■ YOUR GOAL ■
According to the study summary below, which quantities were jointly estimated via filtering? List all of them.

Purpose of the Study:

  • To propose a novel robust measurement-driven cardinality balance multi-target multi-Bernoulli filter (RMD-CBMeMBer).
  • To address multi-target tracking problems with unknown detection probability density, unknown background clutter density, and lacking prior target position information.

Main Methods:

  • Extended target state to include detection probability, kernel state, and target/clutter indicators.
  • Modeled detection probability using Beta distribution and clutter using independent Poisson distributions.
  • Jointly estimated detection probability, kernel state, and clutter density via filtering.
  • Introduced a correlation function (CF) for creating new Bernoulli components (BCs) using prior measurement data.

Main Results:

  • The RMD-CBMeMBer filter successfully handles multi-target tracking under conditions of unknown detection probability, unknown clutter density, and inadequate prior target information.
  • The filter effectively estimates target detection probability and clutter density.
  • Numerical experiments validated the filter's performance and robustness.

Conclusions:

  • The RMD-CBMeMBer filter provides a robust solution for multi-target tracking in scenarios with uncertain environmental and target parameters.
  • This approach enhances tracking accuracy by adaptively estimating key unknown variables.
  • The proposed method offers a significant advancement in handling complex, real-world tracking scenarios.

■ Dataset excerpts ■
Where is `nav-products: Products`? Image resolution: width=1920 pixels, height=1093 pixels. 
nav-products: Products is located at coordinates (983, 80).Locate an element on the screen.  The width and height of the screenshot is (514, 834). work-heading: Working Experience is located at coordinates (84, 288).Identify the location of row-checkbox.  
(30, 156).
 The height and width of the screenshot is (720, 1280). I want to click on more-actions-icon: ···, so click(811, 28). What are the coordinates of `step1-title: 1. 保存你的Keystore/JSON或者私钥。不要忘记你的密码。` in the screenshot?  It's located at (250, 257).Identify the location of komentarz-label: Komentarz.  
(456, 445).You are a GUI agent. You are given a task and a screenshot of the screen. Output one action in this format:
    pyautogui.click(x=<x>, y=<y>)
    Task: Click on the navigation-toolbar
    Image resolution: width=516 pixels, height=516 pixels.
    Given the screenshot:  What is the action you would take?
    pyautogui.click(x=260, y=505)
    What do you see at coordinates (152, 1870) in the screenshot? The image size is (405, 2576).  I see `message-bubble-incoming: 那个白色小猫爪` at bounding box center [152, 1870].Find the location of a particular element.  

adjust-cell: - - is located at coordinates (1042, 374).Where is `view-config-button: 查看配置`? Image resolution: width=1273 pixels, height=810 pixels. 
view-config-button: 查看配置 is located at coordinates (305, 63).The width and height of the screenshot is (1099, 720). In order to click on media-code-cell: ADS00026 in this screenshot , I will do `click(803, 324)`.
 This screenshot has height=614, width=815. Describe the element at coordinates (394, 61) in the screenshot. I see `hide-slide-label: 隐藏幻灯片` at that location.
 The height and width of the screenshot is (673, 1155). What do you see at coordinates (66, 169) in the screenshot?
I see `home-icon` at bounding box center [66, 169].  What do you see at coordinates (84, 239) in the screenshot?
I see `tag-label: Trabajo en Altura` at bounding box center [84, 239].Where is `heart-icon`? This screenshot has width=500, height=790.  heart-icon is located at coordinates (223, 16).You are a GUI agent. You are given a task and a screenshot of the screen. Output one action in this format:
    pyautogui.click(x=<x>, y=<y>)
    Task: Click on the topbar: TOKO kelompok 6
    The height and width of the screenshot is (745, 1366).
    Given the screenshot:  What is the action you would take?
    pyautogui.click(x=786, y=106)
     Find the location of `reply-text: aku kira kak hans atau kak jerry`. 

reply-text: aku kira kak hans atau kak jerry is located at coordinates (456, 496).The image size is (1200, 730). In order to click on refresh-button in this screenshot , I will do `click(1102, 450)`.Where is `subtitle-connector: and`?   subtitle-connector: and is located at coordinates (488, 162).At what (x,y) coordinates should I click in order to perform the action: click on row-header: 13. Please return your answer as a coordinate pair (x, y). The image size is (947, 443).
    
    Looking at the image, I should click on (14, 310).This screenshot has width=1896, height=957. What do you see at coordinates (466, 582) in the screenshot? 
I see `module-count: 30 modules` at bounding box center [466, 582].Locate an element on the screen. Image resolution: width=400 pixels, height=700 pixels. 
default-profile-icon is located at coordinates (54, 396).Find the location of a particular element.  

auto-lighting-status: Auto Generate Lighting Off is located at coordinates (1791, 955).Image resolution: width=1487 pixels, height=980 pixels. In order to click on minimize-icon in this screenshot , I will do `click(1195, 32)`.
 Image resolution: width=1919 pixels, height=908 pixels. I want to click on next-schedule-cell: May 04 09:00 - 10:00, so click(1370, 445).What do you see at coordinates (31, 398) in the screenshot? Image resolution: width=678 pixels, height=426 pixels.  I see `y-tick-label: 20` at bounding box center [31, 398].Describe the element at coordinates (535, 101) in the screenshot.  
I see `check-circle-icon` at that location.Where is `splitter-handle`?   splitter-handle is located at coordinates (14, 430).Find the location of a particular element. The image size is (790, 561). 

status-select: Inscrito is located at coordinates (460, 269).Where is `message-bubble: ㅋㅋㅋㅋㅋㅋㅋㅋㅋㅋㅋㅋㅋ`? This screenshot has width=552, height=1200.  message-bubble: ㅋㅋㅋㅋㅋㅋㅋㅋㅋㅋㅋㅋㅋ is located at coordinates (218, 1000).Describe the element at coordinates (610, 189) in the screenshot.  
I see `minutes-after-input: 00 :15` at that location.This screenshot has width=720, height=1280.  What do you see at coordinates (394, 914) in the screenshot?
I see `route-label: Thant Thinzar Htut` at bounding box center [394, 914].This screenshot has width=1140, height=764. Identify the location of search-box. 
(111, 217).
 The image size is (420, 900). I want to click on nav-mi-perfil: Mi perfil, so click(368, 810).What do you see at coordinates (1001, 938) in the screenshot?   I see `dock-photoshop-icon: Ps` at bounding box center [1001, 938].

■ TASK SOLUTION ■
- Detection probability
- Kernel state
- Clutter density